Keywords: DEM, filter ratio, shale shaker, solid particle conveying.



1. INTRODUCTION

A shale shaker as the first-stage solid control equipment is a kind of vibration screenused widely in the oil production for solid/liquid separation [1]. Its performance and capacity is influenced greatly by conveyance of solid particles. In hence, the study on conveyance regularity of solid particle is a research focus in the oil filed.

As Fig. (1a) shown is an actual structure of shale shaker. In this paper, he focus is on conveyance process of particles, the supporting beam, wedge block, stiffener which has nothing to do with it are neglected.The schematic diagram of shale shaker is achieved, as Fig. (1b) shown. The excitation shaft is equipped with two motors to provide shaking force to screen through screen cradle. It forces the screen vibrating both in vertical and horizontal directions, but the particle inlet stands still. Particles firstly fall to the screen from the particle inlet and then move forwardly and upwardly as the vibration of screen. Usually the x-velocity component of particles is called conveying speed vx, which is one focus in this paper. In order to improve the performance of drilling fluid recovered, the sieve pore is very small at the micron scale.

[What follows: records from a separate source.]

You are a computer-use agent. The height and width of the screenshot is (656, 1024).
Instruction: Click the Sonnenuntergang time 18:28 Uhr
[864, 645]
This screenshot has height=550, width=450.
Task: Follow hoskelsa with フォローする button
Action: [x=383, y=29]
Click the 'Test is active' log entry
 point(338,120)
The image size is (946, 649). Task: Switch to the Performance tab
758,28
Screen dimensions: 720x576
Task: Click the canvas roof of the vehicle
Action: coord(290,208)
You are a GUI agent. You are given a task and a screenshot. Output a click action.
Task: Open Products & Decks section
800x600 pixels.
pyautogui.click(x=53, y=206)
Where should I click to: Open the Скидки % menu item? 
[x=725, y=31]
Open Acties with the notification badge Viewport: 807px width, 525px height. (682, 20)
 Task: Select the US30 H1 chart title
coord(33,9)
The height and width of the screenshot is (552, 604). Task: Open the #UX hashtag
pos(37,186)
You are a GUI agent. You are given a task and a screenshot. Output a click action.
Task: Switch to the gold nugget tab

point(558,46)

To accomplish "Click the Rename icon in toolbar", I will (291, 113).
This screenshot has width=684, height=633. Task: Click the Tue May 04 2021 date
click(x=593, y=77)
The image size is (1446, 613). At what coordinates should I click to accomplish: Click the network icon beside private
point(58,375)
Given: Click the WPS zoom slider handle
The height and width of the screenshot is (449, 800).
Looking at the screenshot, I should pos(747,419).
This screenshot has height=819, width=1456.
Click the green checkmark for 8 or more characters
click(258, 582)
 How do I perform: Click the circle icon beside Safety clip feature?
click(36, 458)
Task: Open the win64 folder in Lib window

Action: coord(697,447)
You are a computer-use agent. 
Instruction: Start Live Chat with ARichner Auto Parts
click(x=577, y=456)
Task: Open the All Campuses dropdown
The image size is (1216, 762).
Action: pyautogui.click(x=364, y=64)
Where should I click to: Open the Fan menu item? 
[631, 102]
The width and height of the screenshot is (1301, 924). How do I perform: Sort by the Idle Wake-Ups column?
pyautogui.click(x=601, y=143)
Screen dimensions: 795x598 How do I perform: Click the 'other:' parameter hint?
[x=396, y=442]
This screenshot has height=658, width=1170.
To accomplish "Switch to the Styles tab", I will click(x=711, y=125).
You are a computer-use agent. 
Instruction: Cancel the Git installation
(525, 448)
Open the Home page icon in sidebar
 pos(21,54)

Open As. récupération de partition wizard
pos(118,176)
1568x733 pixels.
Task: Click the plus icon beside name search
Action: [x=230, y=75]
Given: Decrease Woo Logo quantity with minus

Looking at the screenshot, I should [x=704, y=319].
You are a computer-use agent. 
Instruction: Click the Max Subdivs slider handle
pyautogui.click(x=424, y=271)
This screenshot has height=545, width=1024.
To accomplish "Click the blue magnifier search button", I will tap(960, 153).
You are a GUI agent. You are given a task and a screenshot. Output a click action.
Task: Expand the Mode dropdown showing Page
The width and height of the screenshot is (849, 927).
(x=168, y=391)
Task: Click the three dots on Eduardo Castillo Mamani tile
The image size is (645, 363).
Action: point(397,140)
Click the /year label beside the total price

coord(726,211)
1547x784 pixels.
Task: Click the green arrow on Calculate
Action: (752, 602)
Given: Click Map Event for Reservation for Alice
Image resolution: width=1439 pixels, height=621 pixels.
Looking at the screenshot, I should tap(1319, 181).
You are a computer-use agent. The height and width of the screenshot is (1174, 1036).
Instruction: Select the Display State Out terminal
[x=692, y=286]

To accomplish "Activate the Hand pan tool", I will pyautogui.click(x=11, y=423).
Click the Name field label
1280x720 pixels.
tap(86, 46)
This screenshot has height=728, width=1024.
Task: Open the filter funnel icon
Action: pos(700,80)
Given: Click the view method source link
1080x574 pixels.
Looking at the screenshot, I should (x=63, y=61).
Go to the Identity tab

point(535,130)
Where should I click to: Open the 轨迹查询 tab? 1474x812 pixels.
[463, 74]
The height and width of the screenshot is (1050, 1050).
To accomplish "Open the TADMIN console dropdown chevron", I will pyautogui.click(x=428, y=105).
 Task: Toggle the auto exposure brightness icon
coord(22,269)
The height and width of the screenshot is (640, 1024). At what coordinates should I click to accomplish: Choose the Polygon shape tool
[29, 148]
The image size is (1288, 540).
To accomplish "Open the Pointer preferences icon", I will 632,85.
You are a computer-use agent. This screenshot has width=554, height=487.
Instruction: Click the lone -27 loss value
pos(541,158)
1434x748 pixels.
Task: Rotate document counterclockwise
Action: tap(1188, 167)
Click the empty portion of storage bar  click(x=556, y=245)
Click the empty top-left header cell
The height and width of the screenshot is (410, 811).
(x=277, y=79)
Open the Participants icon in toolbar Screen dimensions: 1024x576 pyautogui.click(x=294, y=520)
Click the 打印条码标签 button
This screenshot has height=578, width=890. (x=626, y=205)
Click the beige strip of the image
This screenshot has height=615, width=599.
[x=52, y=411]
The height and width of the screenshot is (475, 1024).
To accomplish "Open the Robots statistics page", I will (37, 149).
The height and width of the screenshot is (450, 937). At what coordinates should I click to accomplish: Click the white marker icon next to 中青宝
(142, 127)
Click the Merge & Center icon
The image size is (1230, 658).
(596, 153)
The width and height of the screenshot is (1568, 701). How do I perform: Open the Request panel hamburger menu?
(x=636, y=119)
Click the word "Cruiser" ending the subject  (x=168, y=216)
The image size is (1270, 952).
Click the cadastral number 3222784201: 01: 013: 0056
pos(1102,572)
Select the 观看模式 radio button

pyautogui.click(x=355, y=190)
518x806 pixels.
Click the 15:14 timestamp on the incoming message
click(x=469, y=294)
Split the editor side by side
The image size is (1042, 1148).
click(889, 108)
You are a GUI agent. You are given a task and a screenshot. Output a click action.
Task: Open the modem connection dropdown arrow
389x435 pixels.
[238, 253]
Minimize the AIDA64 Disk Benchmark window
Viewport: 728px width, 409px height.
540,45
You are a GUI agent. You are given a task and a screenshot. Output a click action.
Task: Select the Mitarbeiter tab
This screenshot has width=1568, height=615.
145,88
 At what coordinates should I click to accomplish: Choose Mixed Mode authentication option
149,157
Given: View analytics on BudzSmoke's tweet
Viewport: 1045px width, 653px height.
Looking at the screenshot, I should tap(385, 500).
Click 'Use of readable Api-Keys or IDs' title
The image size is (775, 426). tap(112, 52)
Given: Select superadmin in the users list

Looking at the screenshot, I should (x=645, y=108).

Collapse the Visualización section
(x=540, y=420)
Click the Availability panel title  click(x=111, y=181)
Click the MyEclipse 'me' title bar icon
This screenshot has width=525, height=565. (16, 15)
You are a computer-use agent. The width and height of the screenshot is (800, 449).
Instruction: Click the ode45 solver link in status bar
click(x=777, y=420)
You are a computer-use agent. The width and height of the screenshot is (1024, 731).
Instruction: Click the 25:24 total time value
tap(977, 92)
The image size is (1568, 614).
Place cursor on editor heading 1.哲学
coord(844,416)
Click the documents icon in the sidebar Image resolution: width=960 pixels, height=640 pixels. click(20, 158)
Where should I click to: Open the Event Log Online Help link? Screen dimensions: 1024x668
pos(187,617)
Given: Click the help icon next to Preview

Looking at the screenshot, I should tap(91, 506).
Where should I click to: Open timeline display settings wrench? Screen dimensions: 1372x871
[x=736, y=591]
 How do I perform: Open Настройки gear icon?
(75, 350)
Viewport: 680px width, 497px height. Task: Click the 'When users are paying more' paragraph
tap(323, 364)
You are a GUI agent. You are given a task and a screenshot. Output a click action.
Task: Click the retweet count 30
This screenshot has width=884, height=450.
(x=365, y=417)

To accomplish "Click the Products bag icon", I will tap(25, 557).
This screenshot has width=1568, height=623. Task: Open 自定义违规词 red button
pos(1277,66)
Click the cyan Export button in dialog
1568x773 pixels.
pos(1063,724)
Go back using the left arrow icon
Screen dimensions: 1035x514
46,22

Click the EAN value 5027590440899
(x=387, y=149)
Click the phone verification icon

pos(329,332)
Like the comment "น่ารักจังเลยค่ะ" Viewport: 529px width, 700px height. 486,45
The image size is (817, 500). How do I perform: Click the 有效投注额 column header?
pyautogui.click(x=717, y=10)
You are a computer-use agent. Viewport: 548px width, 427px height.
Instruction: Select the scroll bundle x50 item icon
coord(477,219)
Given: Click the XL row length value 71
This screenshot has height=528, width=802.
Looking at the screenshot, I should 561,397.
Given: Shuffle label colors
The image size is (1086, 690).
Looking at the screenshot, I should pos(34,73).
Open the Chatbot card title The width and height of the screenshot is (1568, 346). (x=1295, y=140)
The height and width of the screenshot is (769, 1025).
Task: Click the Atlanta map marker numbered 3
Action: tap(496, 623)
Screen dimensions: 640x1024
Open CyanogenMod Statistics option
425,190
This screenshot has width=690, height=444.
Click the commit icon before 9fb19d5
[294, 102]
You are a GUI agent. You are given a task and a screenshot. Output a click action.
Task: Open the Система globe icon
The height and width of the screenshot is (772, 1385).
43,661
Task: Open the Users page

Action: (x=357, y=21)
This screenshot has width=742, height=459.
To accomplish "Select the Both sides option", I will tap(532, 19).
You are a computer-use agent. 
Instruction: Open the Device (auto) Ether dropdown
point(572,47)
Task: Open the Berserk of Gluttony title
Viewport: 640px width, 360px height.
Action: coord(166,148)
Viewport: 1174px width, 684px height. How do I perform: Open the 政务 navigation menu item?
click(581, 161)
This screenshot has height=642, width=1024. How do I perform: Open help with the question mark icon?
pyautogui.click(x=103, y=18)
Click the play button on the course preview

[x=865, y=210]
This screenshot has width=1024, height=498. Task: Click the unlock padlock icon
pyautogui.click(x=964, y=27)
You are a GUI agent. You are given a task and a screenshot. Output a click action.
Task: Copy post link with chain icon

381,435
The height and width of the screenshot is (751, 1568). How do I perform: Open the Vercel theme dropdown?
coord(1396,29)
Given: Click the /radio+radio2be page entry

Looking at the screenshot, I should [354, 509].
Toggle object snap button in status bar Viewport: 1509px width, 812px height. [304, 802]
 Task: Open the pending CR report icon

So most particles can move out from the right particle outlet, but some particles of which the diameter are smaller than the sieve pore may pass through the screen, it impairs the performance of recovered drilling fluid. The ratio between passing particles and all particles is defined as filter ratio, which is the other focus in this paper.

Although the shale shaker is traditional equipment in oil industry, most of the researches are focused on the structural strength and dynamic behaviors [2, 3]. Due to the complex interactions between particles and screen, the research on movement of particles is nothing much, but some simple models have been proposed. For example, Manohar La and L.L Hoberock have built the solids-conveyance model based on the physics of the problem, but the model is simplified as a single particle and the interactions between particles have been neglected. The pore opening and particles of shale shaker are so small that a perfect way to research the solid-conveyance problem is still not worked out.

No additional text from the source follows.